Work instructions:
Return the data below exactly as given, except for the images.

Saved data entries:
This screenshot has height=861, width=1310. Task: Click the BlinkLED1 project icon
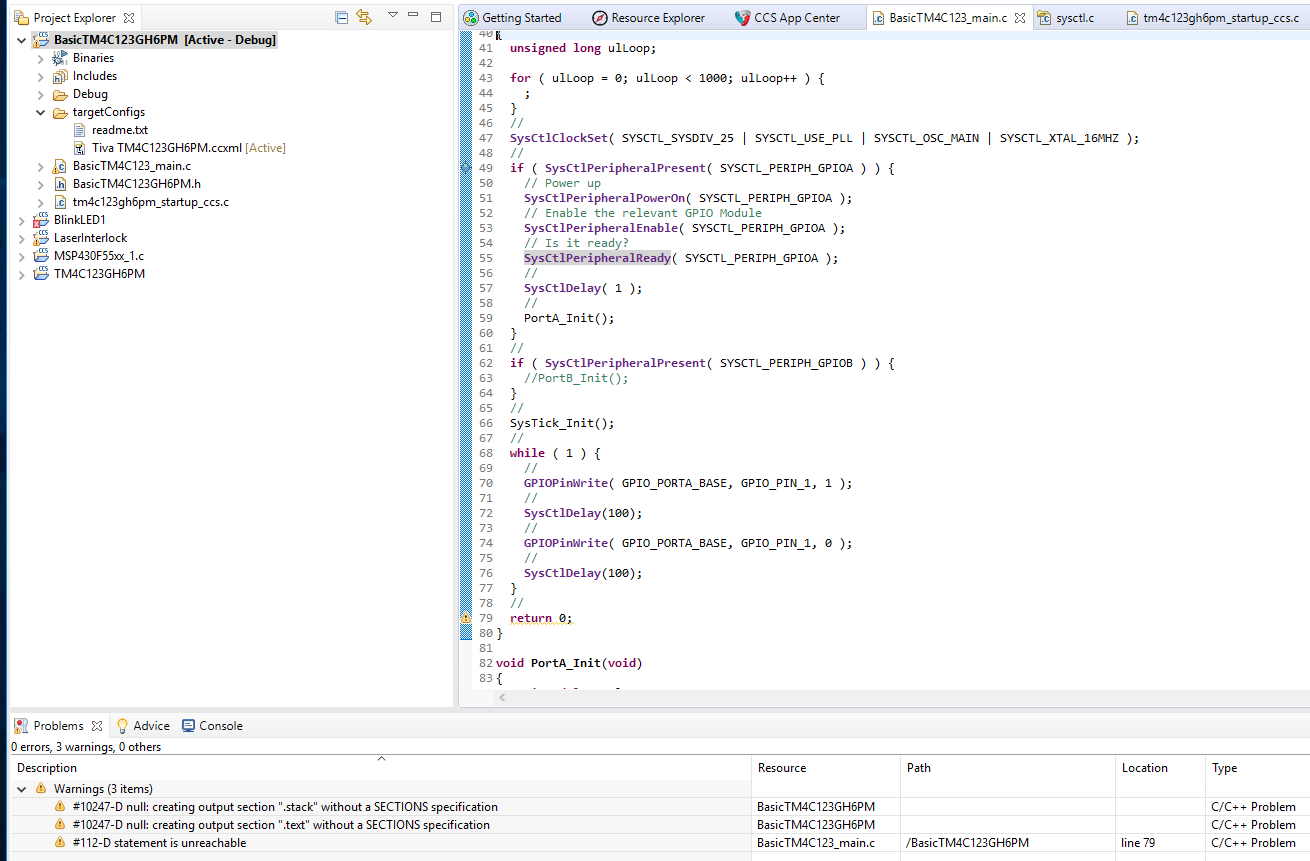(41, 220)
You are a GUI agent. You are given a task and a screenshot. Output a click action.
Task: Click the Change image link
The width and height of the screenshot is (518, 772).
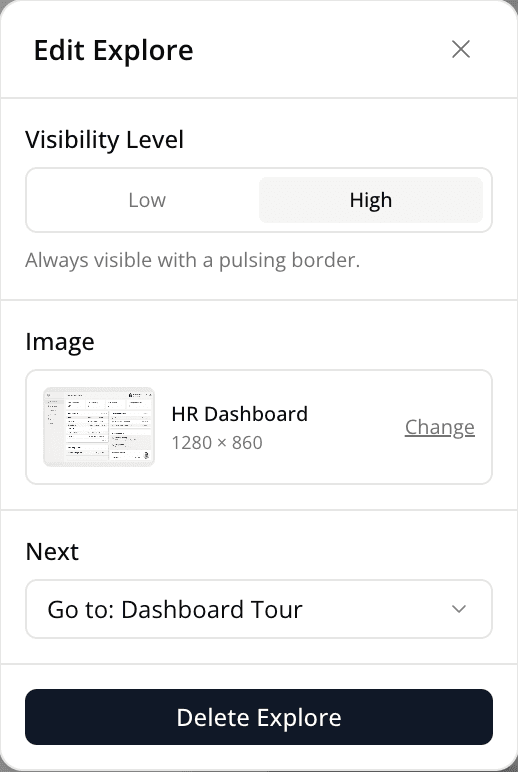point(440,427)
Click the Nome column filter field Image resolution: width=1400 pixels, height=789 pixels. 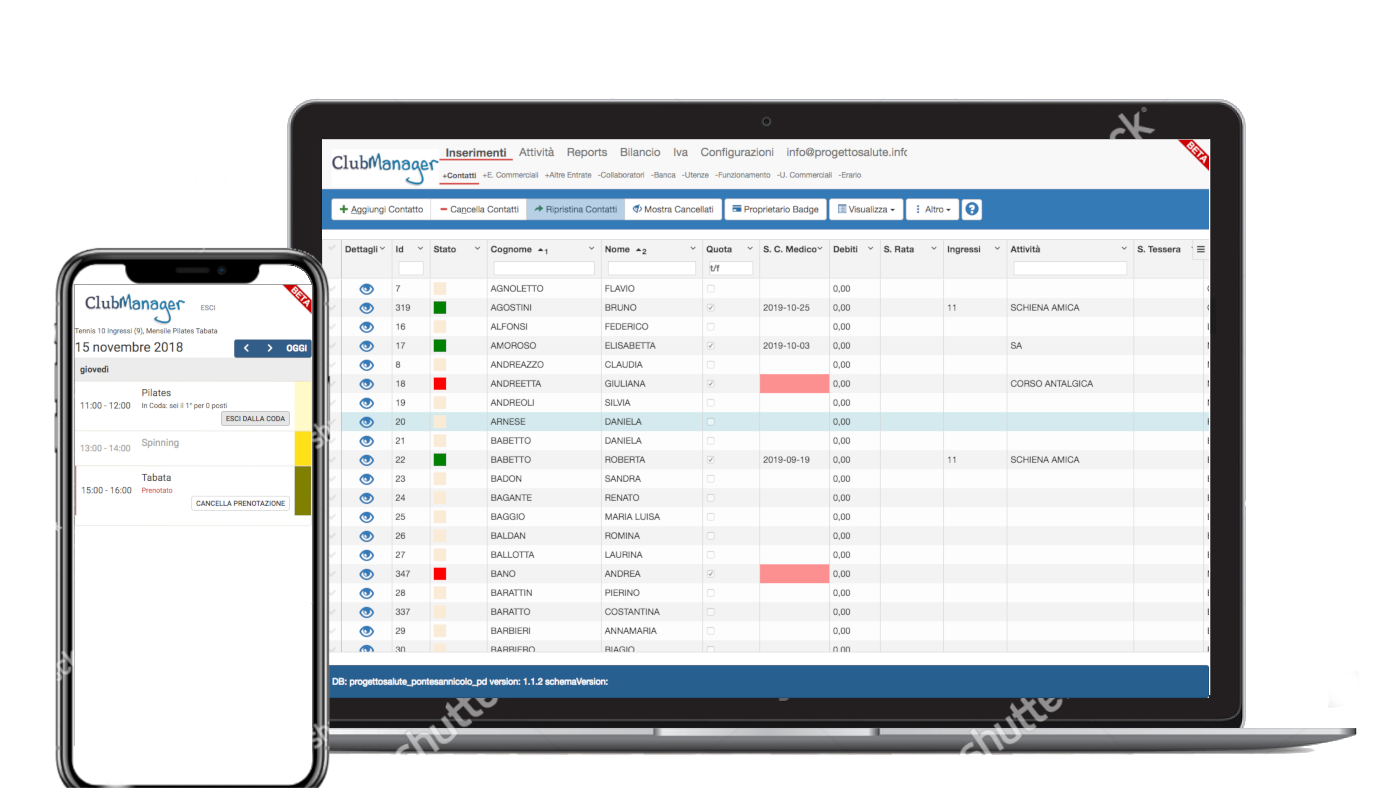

Finished exercise:
This screenshot has height=861, width=1310. Task: Click the BlinkLED1 project icon
(41, 220)
You are a GUI agent. You are given a task and a screenshot. Output a click action.
Task: Click the Change image link
The width and height of the screenshot is (518, 772).
point(440,427)
Click the Nome column filter field Image resolution: width=1400 pixels, height=789 pixels. 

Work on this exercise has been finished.